Supplied records:
- - - - -
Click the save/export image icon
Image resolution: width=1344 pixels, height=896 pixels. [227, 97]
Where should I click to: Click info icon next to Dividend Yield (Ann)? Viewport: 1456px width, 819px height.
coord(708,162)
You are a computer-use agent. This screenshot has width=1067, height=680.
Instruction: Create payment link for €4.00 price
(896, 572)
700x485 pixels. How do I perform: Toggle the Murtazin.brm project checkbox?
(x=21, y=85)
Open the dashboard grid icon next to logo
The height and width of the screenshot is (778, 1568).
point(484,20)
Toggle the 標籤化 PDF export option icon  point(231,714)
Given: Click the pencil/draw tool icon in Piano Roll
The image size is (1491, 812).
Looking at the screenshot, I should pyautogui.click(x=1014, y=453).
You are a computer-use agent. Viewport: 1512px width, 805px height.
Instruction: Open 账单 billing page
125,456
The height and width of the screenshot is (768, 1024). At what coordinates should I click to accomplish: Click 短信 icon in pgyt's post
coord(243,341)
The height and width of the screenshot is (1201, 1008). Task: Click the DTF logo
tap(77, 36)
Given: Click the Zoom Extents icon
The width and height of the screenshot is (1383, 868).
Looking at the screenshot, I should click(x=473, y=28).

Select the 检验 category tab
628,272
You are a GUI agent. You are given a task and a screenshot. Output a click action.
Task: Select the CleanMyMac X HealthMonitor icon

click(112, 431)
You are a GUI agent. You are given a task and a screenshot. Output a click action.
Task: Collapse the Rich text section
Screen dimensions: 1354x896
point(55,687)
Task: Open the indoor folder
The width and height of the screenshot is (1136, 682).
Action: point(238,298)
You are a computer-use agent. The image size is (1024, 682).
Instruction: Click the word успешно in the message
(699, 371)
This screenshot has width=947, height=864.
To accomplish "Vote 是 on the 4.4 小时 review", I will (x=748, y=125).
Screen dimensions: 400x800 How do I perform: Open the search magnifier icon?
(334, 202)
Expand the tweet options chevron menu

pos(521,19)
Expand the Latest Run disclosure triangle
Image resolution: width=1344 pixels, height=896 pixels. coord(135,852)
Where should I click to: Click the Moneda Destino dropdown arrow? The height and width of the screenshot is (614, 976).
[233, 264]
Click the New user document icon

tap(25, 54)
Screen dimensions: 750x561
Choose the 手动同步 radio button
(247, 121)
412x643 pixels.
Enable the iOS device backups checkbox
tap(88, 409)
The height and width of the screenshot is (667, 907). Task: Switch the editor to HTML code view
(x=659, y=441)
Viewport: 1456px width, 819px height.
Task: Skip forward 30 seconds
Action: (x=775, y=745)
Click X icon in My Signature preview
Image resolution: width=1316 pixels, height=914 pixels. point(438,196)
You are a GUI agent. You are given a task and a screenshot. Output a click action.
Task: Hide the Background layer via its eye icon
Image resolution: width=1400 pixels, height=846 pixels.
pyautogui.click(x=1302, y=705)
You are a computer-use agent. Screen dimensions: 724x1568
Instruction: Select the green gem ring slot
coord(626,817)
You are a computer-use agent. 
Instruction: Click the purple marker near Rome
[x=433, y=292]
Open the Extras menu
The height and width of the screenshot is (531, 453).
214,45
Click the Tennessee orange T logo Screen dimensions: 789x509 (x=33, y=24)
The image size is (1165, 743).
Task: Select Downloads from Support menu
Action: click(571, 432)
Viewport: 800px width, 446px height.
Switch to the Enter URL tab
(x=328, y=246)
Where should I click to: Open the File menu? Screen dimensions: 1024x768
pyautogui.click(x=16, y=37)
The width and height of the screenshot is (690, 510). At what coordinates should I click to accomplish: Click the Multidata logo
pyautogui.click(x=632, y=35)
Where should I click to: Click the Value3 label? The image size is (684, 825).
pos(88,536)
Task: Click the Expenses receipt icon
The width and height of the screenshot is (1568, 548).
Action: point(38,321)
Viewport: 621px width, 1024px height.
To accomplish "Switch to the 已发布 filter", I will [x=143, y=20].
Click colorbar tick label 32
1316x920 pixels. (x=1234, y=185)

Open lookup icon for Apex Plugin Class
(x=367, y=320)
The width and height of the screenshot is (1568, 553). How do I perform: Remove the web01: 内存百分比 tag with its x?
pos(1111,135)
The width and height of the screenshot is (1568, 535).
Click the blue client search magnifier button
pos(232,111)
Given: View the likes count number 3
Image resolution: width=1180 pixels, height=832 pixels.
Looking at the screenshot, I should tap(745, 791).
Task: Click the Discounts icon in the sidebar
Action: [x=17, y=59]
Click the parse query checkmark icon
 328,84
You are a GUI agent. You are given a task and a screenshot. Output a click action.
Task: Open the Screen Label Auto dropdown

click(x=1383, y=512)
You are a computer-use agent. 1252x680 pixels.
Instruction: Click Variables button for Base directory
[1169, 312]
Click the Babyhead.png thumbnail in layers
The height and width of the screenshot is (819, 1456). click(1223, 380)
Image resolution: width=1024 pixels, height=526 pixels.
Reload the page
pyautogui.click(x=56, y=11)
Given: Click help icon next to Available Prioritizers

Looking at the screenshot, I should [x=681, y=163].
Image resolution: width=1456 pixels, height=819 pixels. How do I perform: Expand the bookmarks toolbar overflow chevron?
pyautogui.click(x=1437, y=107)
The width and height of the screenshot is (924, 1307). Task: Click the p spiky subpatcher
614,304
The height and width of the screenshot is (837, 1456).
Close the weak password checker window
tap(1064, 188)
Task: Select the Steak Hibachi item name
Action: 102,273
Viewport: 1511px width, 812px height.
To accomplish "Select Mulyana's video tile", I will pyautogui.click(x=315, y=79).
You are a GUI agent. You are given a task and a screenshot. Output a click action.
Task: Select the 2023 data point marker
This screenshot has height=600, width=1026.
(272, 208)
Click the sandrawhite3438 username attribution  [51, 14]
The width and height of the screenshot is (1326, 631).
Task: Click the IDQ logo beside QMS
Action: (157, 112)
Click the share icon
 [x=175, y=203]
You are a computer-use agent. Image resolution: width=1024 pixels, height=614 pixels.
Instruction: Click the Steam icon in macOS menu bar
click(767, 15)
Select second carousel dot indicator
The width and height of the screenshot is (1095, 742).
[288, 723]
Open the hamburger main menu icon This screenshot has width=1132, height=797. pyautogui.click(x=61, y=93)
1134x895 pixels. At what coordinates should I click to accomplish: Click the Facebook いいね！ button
- - - - -
Reproduce the records above word for word, from their first line down to and including the line that contains "will (x=748, y=125).".

Click the save/export image icon
Image resolution: width=1344 pixels, height=896 pixels. [227, 97]
Where should I click to: Click info icon next to Dividend Yield (Ann)? Viewport: 1456px width, 819px height.
coord(708,162)
You are a computer-use agent. This screenshot has width=1067, height=680.
Instruction: Create payment link for €4.00 price
(896, 572)
700x485 pixels. How do I perform: Toggle the Murtazin.brm project checkbox?
(x=21, y=85)
Open the dashboard grid icon next to logo
The height and width of the screenshot is (778, 1568).
point(484,20)
Toggle the 標籤化 PDF export option icon  point(231,714)
Given: Click the pencil/draw tool icon in Piano Roll
The image size is (1491, 812).
Looking at the screenshot, I should pyautogui.click(x=1014, y=453).
You are a computer-use agent. Viewport: 1512px width, 805px height.
Instruction: Open 账单 billing page
125,456
The height and width of the screenshot is (768, 1024). At what coordinates should I click to accomplish: Click 短信 icon in pgyt's post
coord(243,341)
The height and width of the screenshot is (1201, 1008). Task: Click the DTF logo
tap(77, 36)
Given: Click the Zoom Extents icon
The width and height of the screenshot is (1383, 868).
Looking at the screenshot, I should click(x=473, y=28).

Select the 检验 category tab
628,272
You are a GUI agent. You are given a task and a screenshot. Output a click action.
Task: Select the CleanMyMac X HealthMonitor icon

click(112, 431)
You are a GUI agent. You are given a task and a screenshot. Output a click action.
Task: Collapse the Rich text section
Screen dimensions: 1354x896
point(55,687)
Task: Open the indoor folder
The width and height of the screenshot is (1136, 682).
Action: point(238,298)
You are a computer-use agent. The image size is (1024, 682).
Instruction: Click the word успешно in the message
(699, 371)
This screenshot has width=947, height=864.
To accomplish "Vote 是 on the 4.4 小时 review", I will (x=748, y=125).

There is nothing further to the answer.